9. Deal! Kesepakatan Baru

5.7K 812 124
                                    

"Gue mau lo jadi pacar gue!" 

Kalimat itu sukses membuat Bima--dan gue sendiri--terheran-heran. Gue cepat-cepat menutup mulut, kok bisa seceroboh itu, sih! Bima mematung di tempat dengan bibir yang menganga. 

"Lo sakit?" Tangannya menyentuh dahi gue. 

"De--dengerin gue dulu!" Gue menepis tangan Bima. "Ma--maksud gue bukan pacar sungguhan." Buru-buru gue klarifikasi kalimat itu sebelum cowok di depan gue ini berpikir macam-macam. 

"Tubuh lo kebentur aspal, ya?" Bima nggak berhenti memeriksa kondisi tubuh gue. Bahkan tubuh gue diputar-putar udah kayak komedi putar. 

"I'm totally fine, Bim!" teriak gue emosi. 

Ya, Tuhan! Belum mulai menjelaskan aja udah sebegini menguras tenaga, gimana pas gue jelasin nanti. 

"Berarti lo halu, ya?" Kali ini Bima mendorong kening gue dengan telunjuknya. 

Kalau aja dia bukan aset berharga, udah gue patahin jarinya yang kurang ajar ini. 

"Lo harus dengerin gue dan kita nggak bisa ngobrol di sini."

"Terus di mana?"

"Di tempat yang sepi." 

"Wow! Selain halu, lo cewek yang agresif juga, ya." 

Gantian gue yang menyentil telinganya. Dia mengaduh kesakitan. "Sakit tau!"

"Di tempat yang nggak terlalu ramai maksud gue."  

"Ya bilang, dong. Malah nyentil. Sakit banget lagi." Dia mengusap-usap kupingnya yang merah. 

Kami pun berjalan cukup dekat dari taman, menyebrang jalan dan menyusuri trotoar. Ada sebuah kedai kopi yang sepi dan tidak terlalu besar. Hanya beberapa kursi dan meja di bagian dalam, lebih banyak kursi di bagian luar. Mungkin memang untuk orang-orang yang merokok sembari memandangi jalan  raya. 

Gue dan Bima duduk di kursi bagian dalam paling pojok. Seorang barista di bagian depan sibuk meracik kopi. 

"Jadi apa yang mau lo bicarakan?" Bima melipat tangan di atas meja. 

Pesanan datang. Dua Caramel Macchiato, yang dingin buat gue, yang panas buat Bima. 

"Sebelumnya, gue minta lo jangan berpikiran macam-macam tentang gue dan jangan salah paham." Tekan gue dari awal. 

Bima menggaruk-garuk dagunya yang kasar. "Hmmm..."

Gue mengeluarkan segulungan kertas putih yang penuh coretan dan garis berliku-liku. Tulisan 'Army on Revenge' paling besar di bagian tengah atas berwarna merah. Bima mengerutkan keningnya. 

"Gue butuh lo buat jadi variabel x." Telunjuk gue mengetuk-ngetuk salah satu simbol yang gue namakan variabel x. "Tugasnya berperan jadi... yah bisa dibilang pasangan variabel y." 

"Maksudnya?" Bima meletakkan jarinya di gambar bergambar bendera putih. 

"Jadi, x dan y bekerja sama untuk membuat z mengibarkan bendera putih. Z dinyatakan kalah jika z menyatakan diri kalau ia kehilangan y karena udah diambil x," jelas gue. 
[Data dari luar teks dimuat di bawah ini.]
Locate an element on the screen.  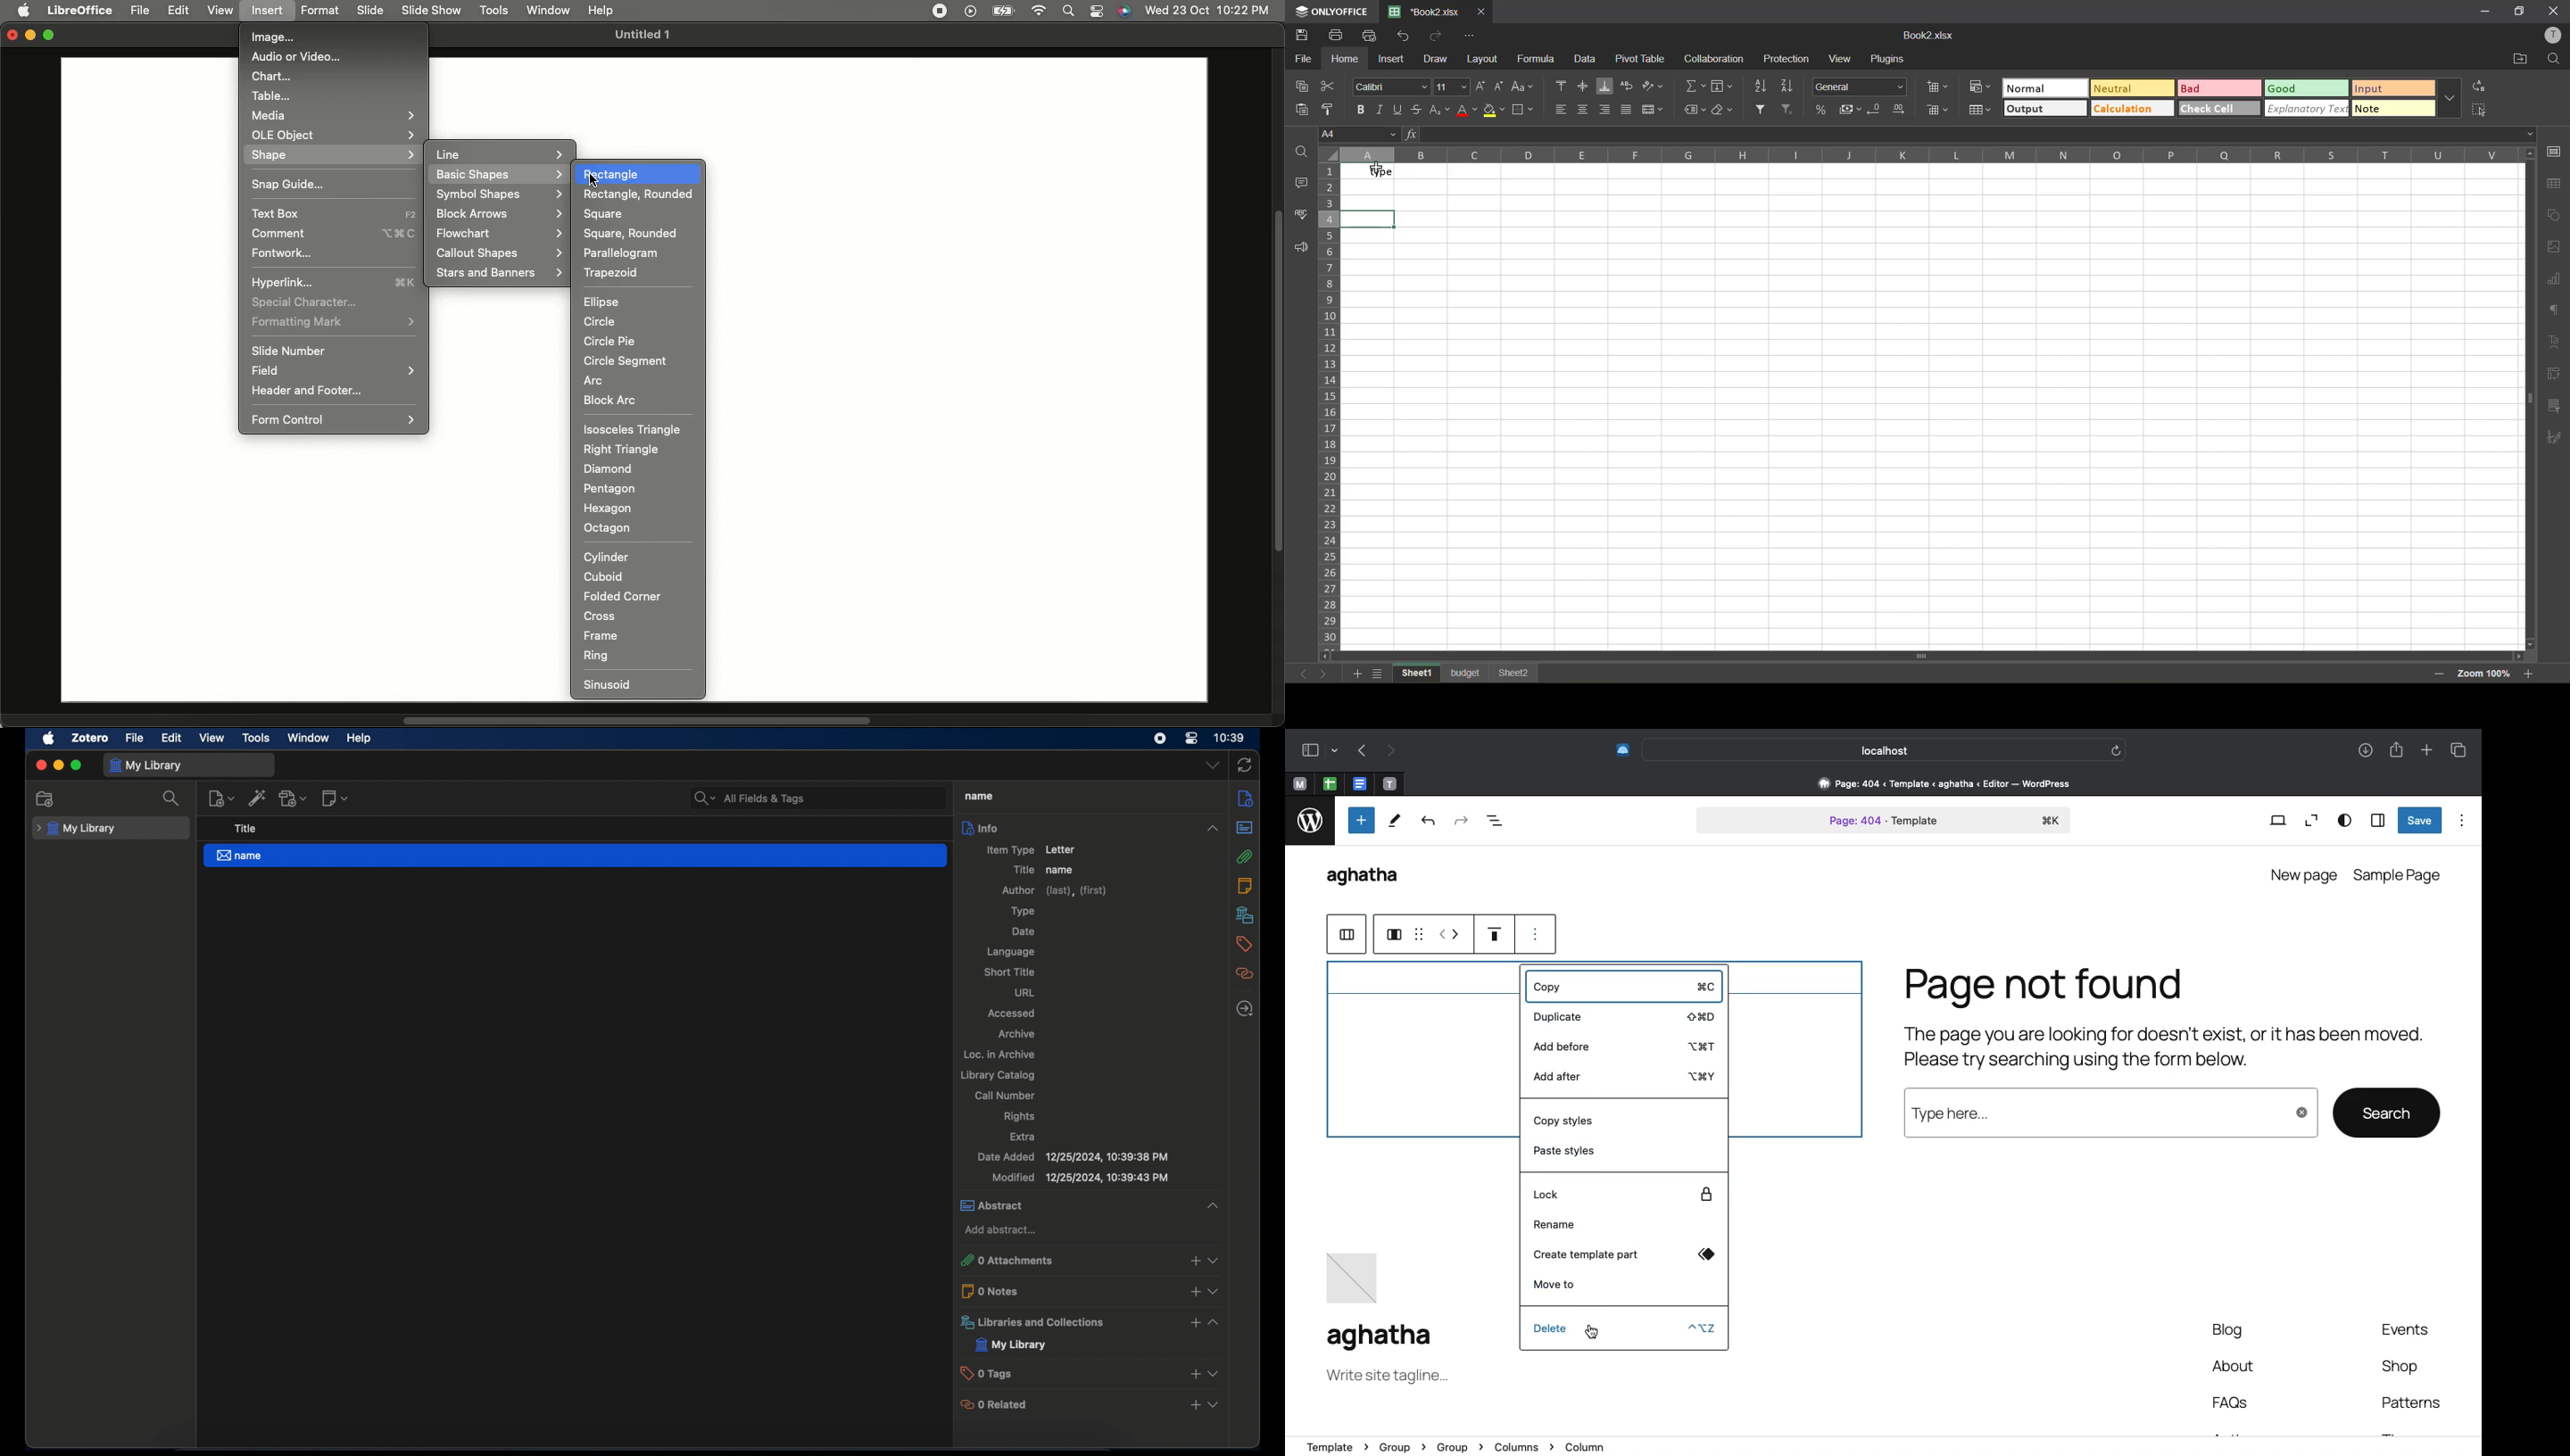
bad is located at coordinates (2225, 91).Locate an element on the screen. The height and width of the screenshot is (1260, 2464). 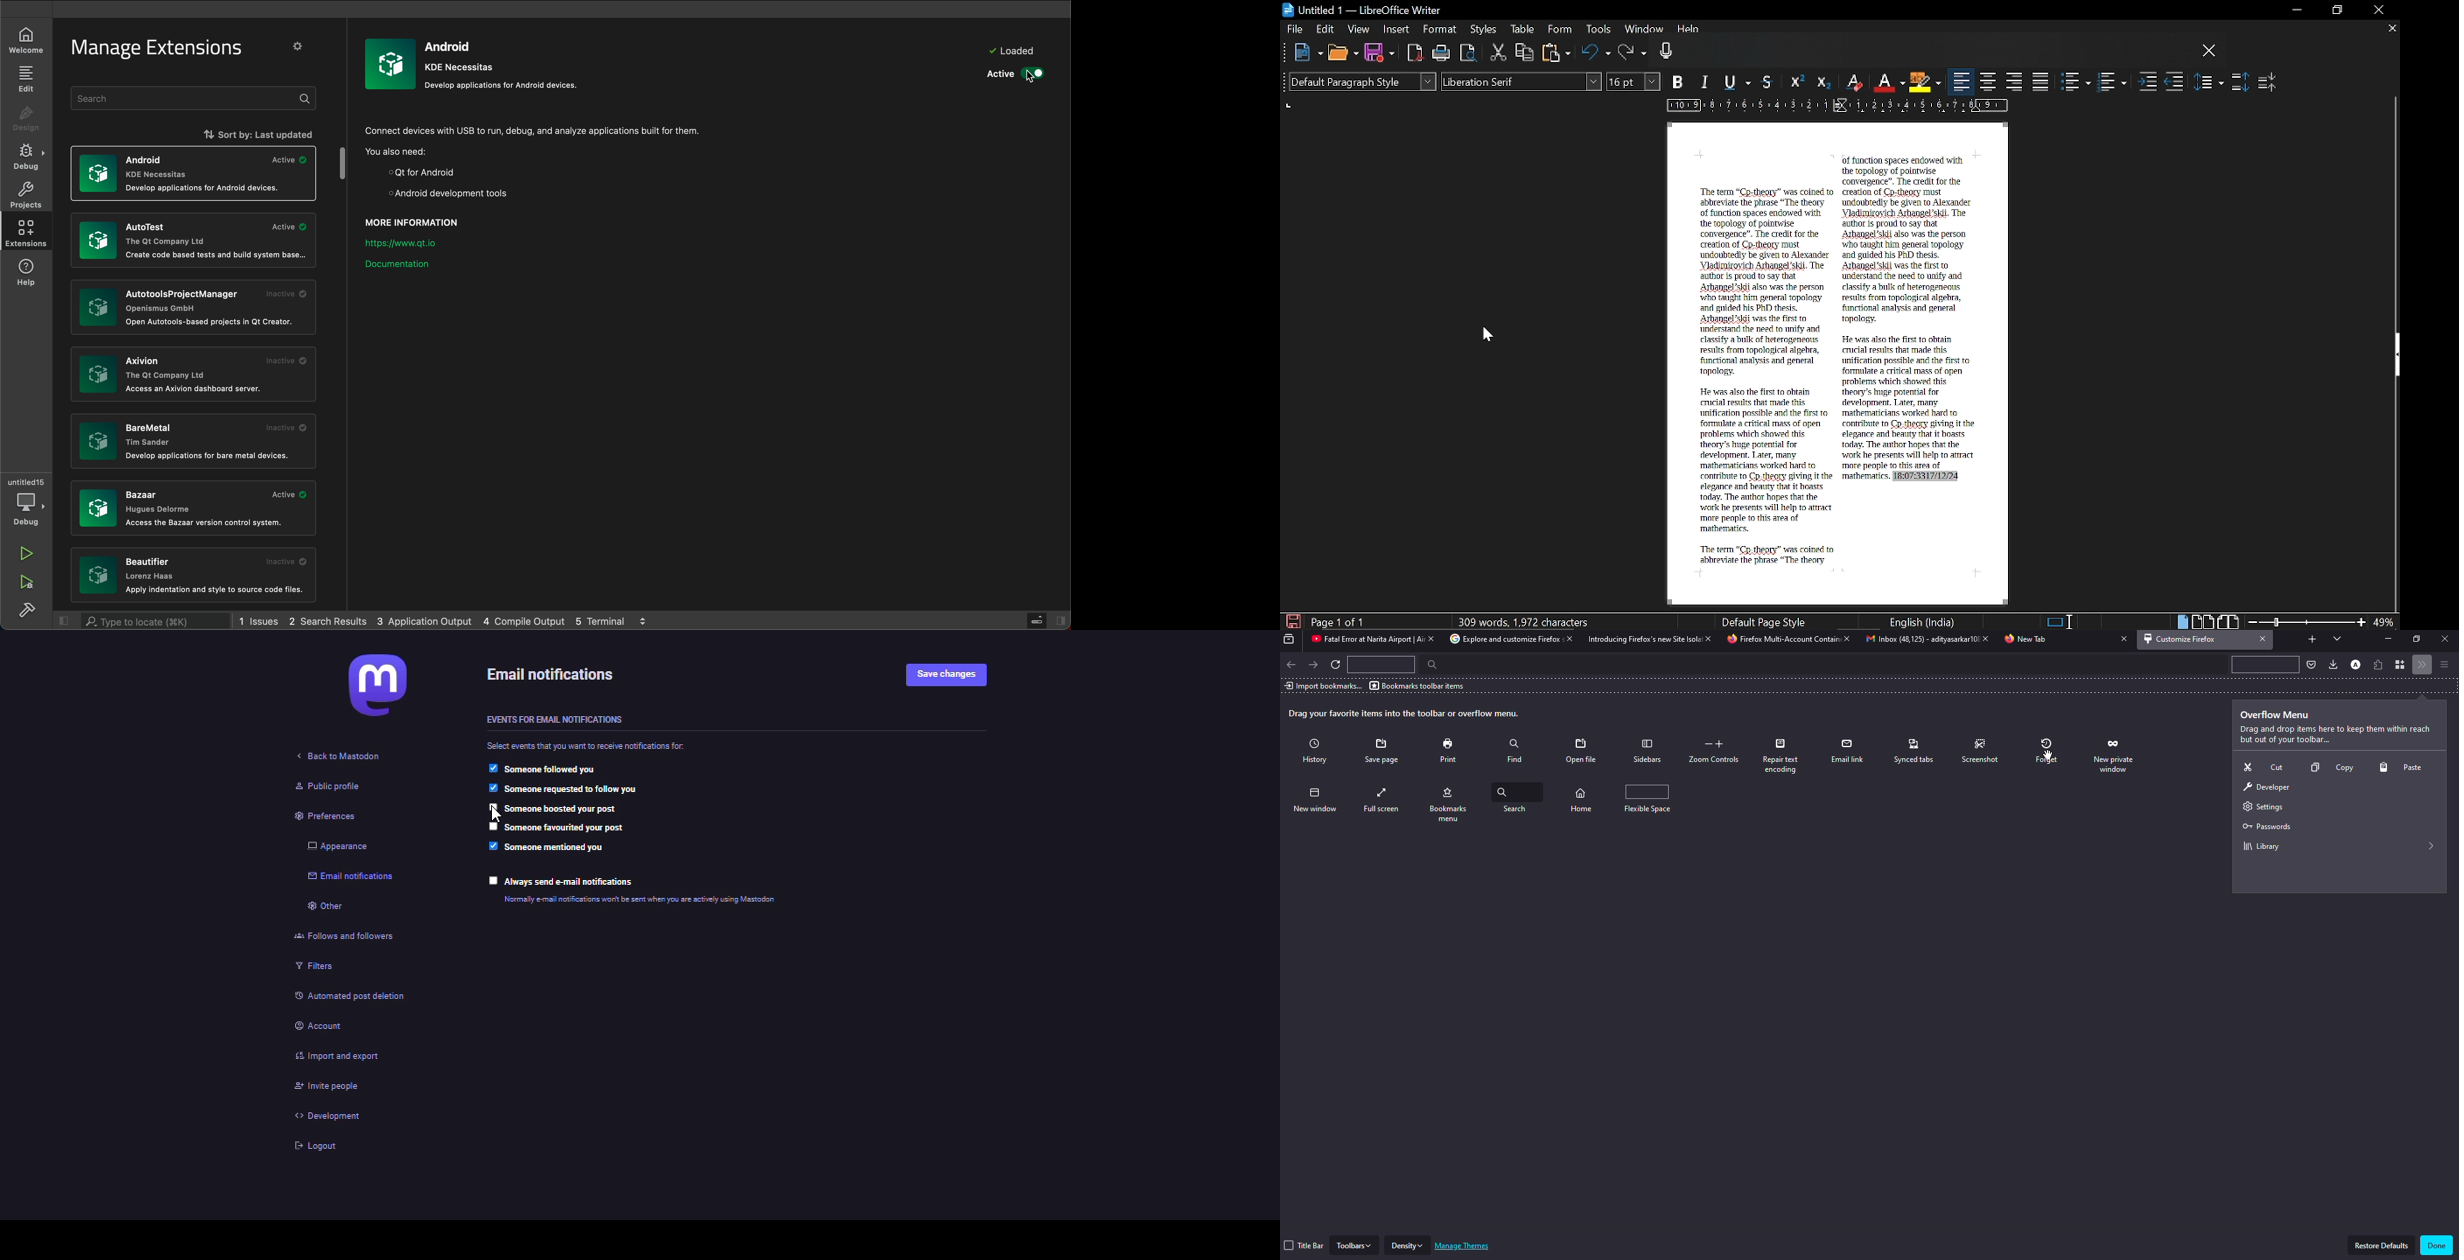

Tiba-tiba Bima tertawa sinis. "Sok keren banget rencana lo. Intinya lo minta gue buat jadi pacar bohongan lo supaya yang namanya Langit ini nyesel kan ninggalin lo?" singkatnya.

Gue mengangguk. "Bukan meninggalkan. Lebih tepatnya mencampakkan." 

"Langit? Bentar..." Bima tampak berpikir. "Kayaknya nggak asing, deh." 

"Teman angkatan lo, Langit Lazuardi." 

"Oh... Dia. Hubungan lo ama dia apa?" Mata Bima menyipit penuh selidik.